**CONSIGNA 1**
En el texto sobre la sucesión 1, -1, 1, -1, ¿cómo se representa en Lean una sucesión?

**TEXTO**
>>>>

La sucesión 1, -1, 1, -1, ... no es convergente
En Lean, una sucesión \(a₀, a₁, a₂, ...\) se puede representar mediante una función \((a : ℕ → ℝ)\) de forma que \(a(n)\) es \(aₙ\).
Se define que \(L\) es el límite de la sucesión \(a\), por
def LimSuc (a : ℕ → ℝ) (L : ℝ) : Prop := ∀ ε > 0, ∃ N : ℕ, ∀ n ≥ N, |a n - L| < ε
También se define que \(a\) es convergente por
def SucConv (a : ℕ → ℝ) : Prop := ∃ L, LimSuc a L
Demostrar que si para todo \(n\), \(aₙ = (-1)^n\), entonces la sucesión \(a\) no es convergente.

<<<<

**DATOS EXTRAÍDOS**
>>>>

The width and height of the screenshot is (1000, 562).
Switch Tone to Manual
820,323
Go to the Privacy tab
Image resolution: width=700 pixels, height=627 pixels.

<<<<

**CONSIGNA 2**
Repite el listado completo, línea por línea y sin ningún cambio.

**SOLUCIÓN ESCRITA 1**
Mediante una función (a : ℕ → ℝ), de forma que a(n) es aₙ.

**SOLUCIÓN ESCRITA 2**
The width and height of the screenshot is (1000, 562).
Switch Tone to Manual
820,323
Go to the Privacy tab
Image resolution: width=700 pixels, height=627 pixels.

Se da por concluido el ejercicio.